Diplomatas ofendidos

 

com elogio do 113 aos irmãos Sobral

Após Marcelo Rebelo de Sousa ter afirmado que os irmãos Sobral, representantes de Portugal na Eurovisão na edição passada eram “embaixadores mais qualificados e mais eficientes que a generalidade da diplomacia” portuguesa, a classe sentiu-se ofendida e enviou um protesto para o Palácio de Belém.

Assim, a Associação Sindical dos Diplomatas Portugueses (ASDP), que representa 350 dos 463 diplomatas nacionais, e único sindicato da carreira afirma que as declarações de Marcelo “colocam em causa a competência e profissionalismo” daqueles que a exercem.

“Não posso deixar de lamentar as declarações proferidas por Vossa Excelência a propósito da ‘generalidade da nossa diplomacia’ que colocam em causa a competência e profissionalismo de toda uma carreira especial do Estado, denegrindo a sua imagem e, como tal, a própria credibilidade das instituições públicas”, pode ler-se na carta escrita pelo embaixador João Ramos Pinto, presidente do conselho diretivo da ASDP.

As palavras de Marcelo foram proferidas ao condecorar Luísa e Salvador Sobral com o grau de comendadores da Ordem de Mérito. “Na prática, são embaixadores de Portugal.

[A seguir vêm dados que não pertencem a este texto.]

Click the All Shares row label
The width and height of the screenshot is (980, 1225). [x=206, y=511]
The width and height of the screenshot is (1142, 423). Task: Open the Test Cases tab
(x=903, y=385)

Por mérito próprio. Por mérito do seu talento e da sua aplicação”, afirmou o Presidente. Depois, e à parte do guião, acrescentou: “E, com todo o respeito que me merecem os nossos embaixadores, são embaixadores mais qualificados e mais eficientes do que a generalidade da nossa diplomacia.”

Em resposta ao contacto do jornal, o Presidente afirmou, por escrito, que “não está, nem nunca esteve em causa, a excelência da nossa diplomacia. Mas a própria realização, neste momento, do Festival Eurovisão da Canção em Lisboa fala por si quanto à projeção alcançada por quem, pela sua qualificação e eficácia, projeta a imagem de Portugal no mundo.”

O Ponney é de opinião de que Marcelo se não referia aos diplomatas de carreira, mas sim às “gorduras”, como é o caso de Catarina Furtado.